There was no significant difference in insertion time between the SBT and Cric-Guide techniques: median [IQR, range] was 62 [48 to 85, 31 to 122] s vs. 51 [32 to 83, 24 to 155] s, Z = −1.461, P = 0.072. The bougie passed successfully on the first attempt with the Cric-Guide 22 times (88%) compared with 12 times (48%) with the SBT technique (P = 0.018), and overall required fewer attempts for insertion (Z = 2.526, P = 0.0057). One false lumen occurred with the Cric-Guide technique. There was more posterior tracheal wall damage with the Cric-Guide (Z = -2.828, P = 0.023), with two full thickness perforations occurring. There was no difference in how participants rated the ease of use (Z = -1.025, P = 0.154), or preference (P = 0.317), between the two techniques. Overall, participants felt that the Cric-guide would be suitable for clinical use (Z = -3.299, P = 0.0005).

A common feedback theme was that the Cric-Guide allowed easy bougie insertion. This step with the SBT technique requires fine motor control, which can be difficult in an emergency situation. The Cric-Guide acts as an introducer, simplifying the process, with the bougie passing along a channel into the airway.

Two factors may have contributed to the higher rates of posterior wall damage with the Cric-Guide. Firstly, the Cric-Guide comes in three sizes, and we selected the largest for our participants to use, assuming that our porcine model was compared with a larger patient. However, measurement of the specimens afterwards suggested we should have been using a smaller device, which would not have passed as deep into the airway. This emphasises the consequences of failing to select the correct size of device with this technique. Secondly, the blade on this prototype model was not as sharp as a standard scalpel, and so, greater force was required to make the incision. This gave less control, but if addressed in subsequent versions of the device would hopefully reduce the rates of posterior wall damage.

Previous attempts have been made to produce a front of neck trainer that bleeds in order to increase the fidelity of the simulation from a sensory and psychological perspective.4 However, we felt that bleeding from the incision also impairs the view of the procedure site, increasing the difficulty of the task. In our model, a cannula was placed under the skin, over the CTM, and 50 ml syringes were used to infuse an artificial blood at a rate that caused it to flow out of the skin incision, obscuring the view of the tissues. However, as the Cric-Guide acts as an introducer, there is less requirement to visualise the hole in the CTM, and this may have been one of the factors why it took fewer attempts to insert the bougie.

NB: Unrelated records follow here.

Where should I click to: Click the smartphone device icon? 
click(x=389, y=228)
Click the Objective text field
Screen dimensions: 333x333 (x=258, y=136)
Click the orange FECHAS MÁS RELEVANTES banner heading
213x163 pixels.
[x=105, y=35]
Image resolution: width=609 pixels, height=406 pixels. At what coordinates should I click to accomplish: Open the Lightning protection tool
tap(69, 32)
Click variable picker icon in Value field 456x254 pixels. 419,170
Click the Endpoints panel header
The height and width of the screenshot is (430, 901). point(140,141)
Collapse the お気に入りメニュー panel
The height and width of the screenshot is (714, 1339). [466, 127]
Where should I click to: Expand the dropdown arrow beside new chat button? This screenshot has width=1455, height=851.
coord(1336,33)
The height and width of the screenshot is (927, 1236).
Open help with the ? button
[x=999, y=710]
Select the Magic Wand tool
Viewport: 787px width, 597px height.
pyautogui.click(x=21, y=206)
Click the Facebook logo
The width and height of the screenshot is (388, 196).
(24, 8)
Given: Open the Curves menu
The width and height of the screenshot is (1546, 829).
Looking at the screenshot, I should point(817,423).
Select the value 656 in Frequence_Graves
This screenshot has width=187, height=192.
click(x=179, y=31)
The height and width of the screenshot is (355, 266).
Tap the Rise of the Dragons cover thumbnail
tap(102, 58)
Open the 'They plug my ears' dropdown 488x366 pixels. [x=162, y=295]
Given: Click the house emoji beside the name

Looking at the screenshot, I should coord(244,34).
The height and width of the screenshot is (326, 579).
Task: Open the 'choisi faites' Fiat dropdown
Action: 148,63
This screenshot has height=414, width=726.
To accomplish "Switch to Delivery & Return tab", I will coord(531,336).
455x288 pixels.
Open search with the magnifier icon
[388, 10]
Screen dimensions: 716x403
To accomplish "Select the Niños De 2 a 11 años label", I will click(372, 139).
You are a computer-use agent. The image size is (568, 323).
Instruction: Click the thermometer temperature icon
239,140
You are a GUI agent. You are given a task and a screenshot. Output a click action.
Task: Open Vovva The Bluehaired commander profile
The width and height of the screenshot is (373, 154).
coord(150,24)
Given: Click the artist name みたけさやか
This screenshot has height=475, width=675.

The Cric-Guide performed well compared with the SBT technique, and it provides an innovative solution to a potentially challenging step in the currently recommended eFONA technique. However, blade sharpness in this prototype should be improved. Future studies can then re-assess the risk of posterior wall damage to decide if it is comparable to the SBT technique, or alternatively, that the increased risk is justified by improved bougie placement. Research should also evaluate whether choosing the appropriate size of Cric-Guide delays the start of the procedure, as any increase in time could result in adverse clinical outcomes in an eFONA situation.

References

1. Frerk C, Mitchell VS, McNarry AF, et al. Difficult Airway Society intubation guidelines working group, Difficult Airway Society 2015 guidelines for management of unanticipated difficult intubation in adults. Br J Anaesth 2015; 115:827–848.
2. Yeow C, Greaney L, Foy C, et al. Evaluation of a novel cricothyroidotomy introducer in a simulated porcine model: a randomized crossover comparison with scalpel cricothyroidotomy. Anaesthesia 2018; 73:1235–1243.
3. Maini N, Crawley S. A pilot study of a novel cricothyroidotomy device in Thiel cadaveric models. Eur J Anaesthesiol 2021; 38:316–317.
4. Groom P, Berwick R. The ‘Oozy Suzy’: a part task trainer for front of neck access (FONA). Trends Anaesth Crit Care 2020; 30:e157.